While these savings alone should impress any IT executive - especially IT infrastructure and operations professionals who manage PCs - what I found so unique about their story came through my conversation with Matt Bartow, business analyst in GSK’s research and development IT organisation, who led this initiative. In particular, GSK is a great example of how “empowering” staff to innovate can industrialise IT operations leading to significant cost savings and green IT benefits.
GSK’s success with PC power management is an outcome of the inspired management style advocated in Forrester’s upcoming book, Empowered. By proactively calling on their employees to spur innovation, GSK tapped into one of their greatest inventive resources - staff, like Matt Bartow, who Forrester would consider a highly empowered and resourceful operative (HERO). But as Empowered explains, HEROes can’t succeed without support from management. By initiating the innovation challenge, GSK’s IT leadership not only identified HEROes in their organisation but sourced innovative ideas at the same time.
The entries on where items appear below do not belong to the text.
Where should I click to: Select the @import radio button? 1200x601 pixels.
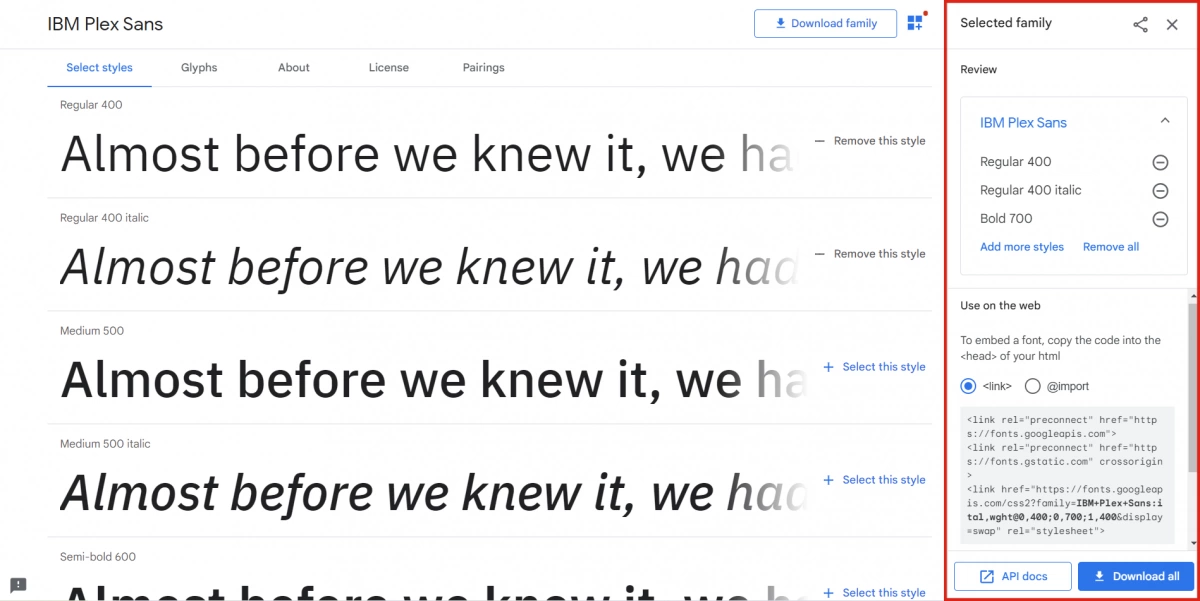[1033, 386]
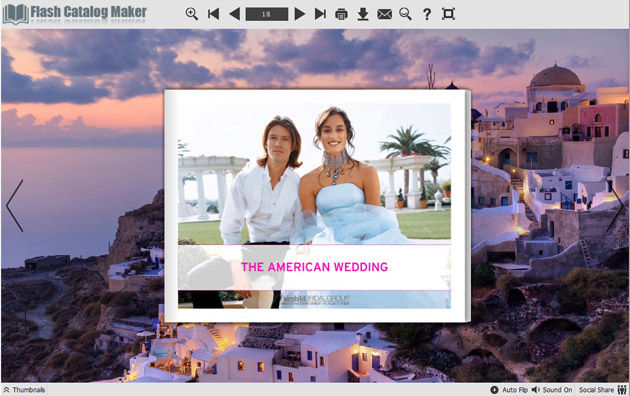Click the American Wedding book cover
Screen dimensions: 630x396
[317, 206]
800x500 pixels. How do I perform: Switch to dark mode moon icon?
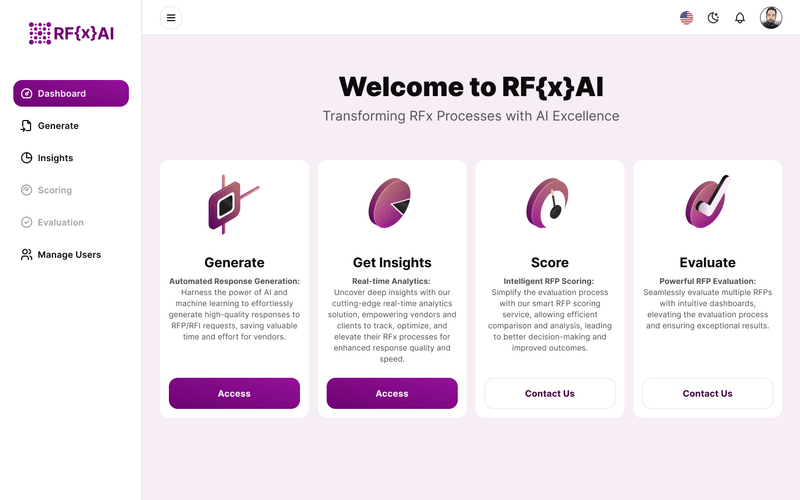(713, 18)

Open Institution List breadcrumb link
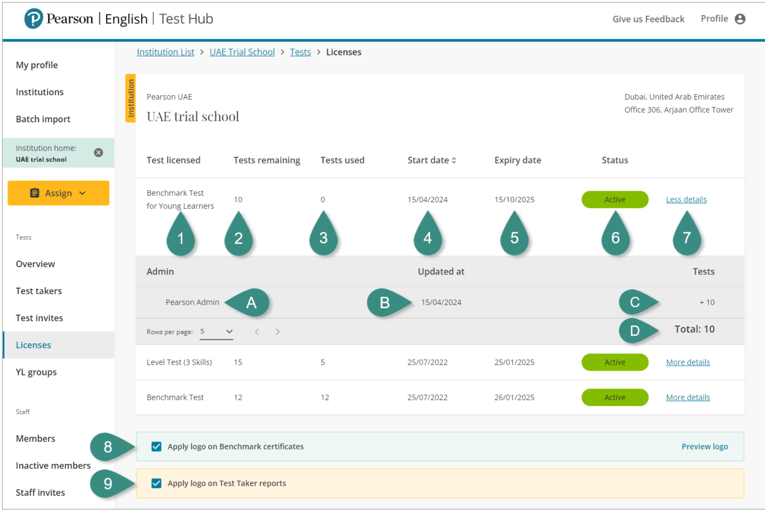pos(165,52)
From there, the use of social media technology - in this case, using a wiki-type website with voting capabilities - made it simple for GSK staff to participate while giving them a “say” in the selection process.
So how exactly did PC power management become an IT priority at GSK?
As Matt explains in the interview, it was an “unusual beginning” prompted by a challenge issued by GSK’s CIO to the IT department seeking new and innovative ideas.
Thinking about ideas to bring forth, Matt came across an article on PC energy consumption and how it is largely left unmanaged; Forrester finds that 43% of organisations are implementing PC power management in some shape or form. After some investigation, Matt determined that GSK’s current PC power management settings were overly conservative. His submission to the innovation challenge - calling for more aggressive settings - was voted into the top ten proposed ideas by his peers and ultimately received executive sponsorship to be implemented.
To ensure the project was a success, GSK enacted a two week pilot of these new settings on a diverse group of 550 volunteers with different working habits from different countries and lines of business. To refine the power settings, users were surveyed to understand if productivity, application use, or any other working behavior was impacted.
This trial run also helped GSK develop their green IT baseline to assess their financial and environmental savings potential - which turned out to be significant. When implemented across GSK’s 92,000 PCs globally, these more aggressive PC power management settings are expected to save close to $1 million in energy costs each year, and a reduction in carbon emissions equivalent to taking 925 passenger vehicles off the road.